Washingtonian Editor: People Shouldn’t Say ‘Start a Family’ Because It’s Offensive
Bill O’Sullivan, the senior editor of the Washingtonian magazine, wrote in an editorial Thursday that the “loathsome” phrase “start a family” should be scrubbed from the vocabulary because it’s offensive to single people and couples without children.
“What this euphemism means is get pregnant—or try to get pregnant, or have a baby, or adopt,” O’Sullivan wrote in the column. “Start a family devalues any couple who doesn’t happen to have kids, for whatever reason.”
The phrase also hurts single people, O’Sullivan wrote.

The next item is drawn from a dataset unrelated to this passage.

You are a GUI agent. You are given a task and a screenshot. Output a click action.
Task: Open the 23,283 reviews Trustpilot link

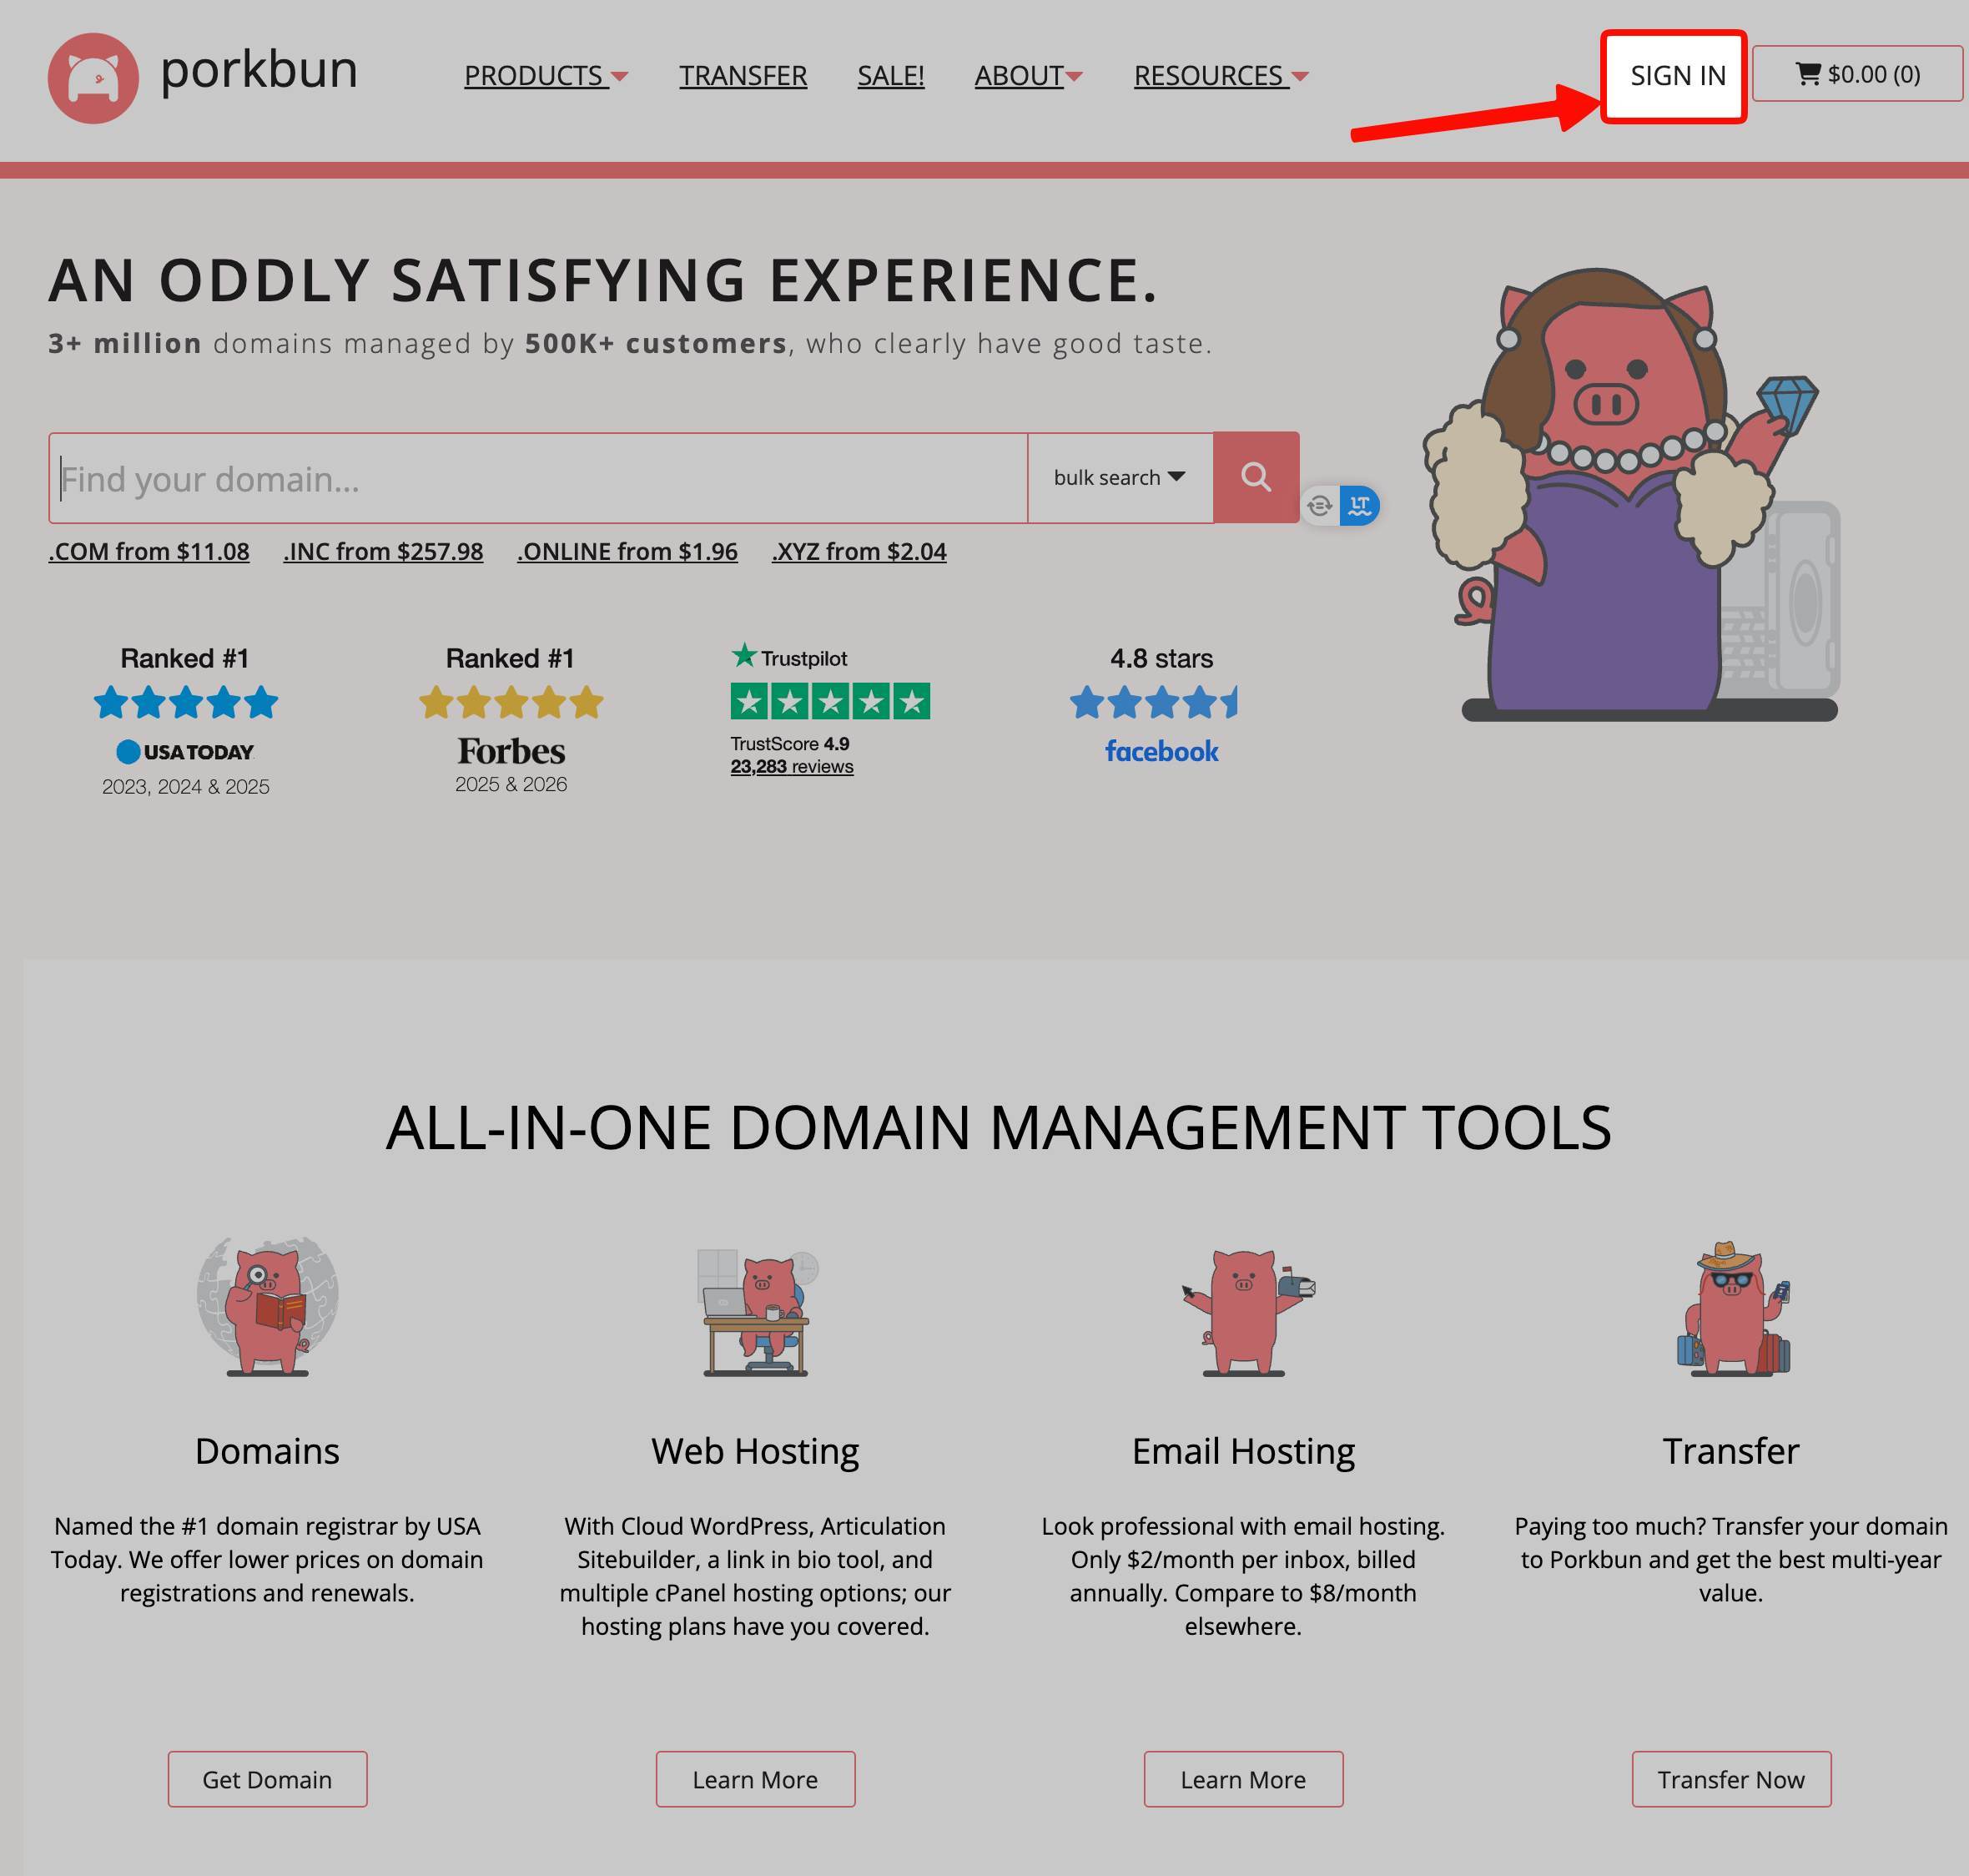[791, 767]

In addition, he claimed the phrase originated from “heterosexist” ideology, but noted that it has since been adopted by the “everyday lexicon of LGBT people.” However, O’Sullivan still asserts he hears it more often from straight people.
“For the sake of all the ways to be in the world, it’s time to put an end to start a family,” he insisted.
In the final lines of the column, O’Sullivan also wrote about his issue with the word “female,” which he instructed people to avoid saying. He takes issue with the word because, as a reader told him, it “sounds like biology class” and “has overtones of criminality.”
“I admit I hadn’t thought about the criminal connotation. The dehumanizing aspect is reason enough to avoid it,” the Washingtonian editor wrote.
O’Sullivan added in a final push against the “start a family” phrase that people should “let your language reflect, and be sensitive to, the world we live in.”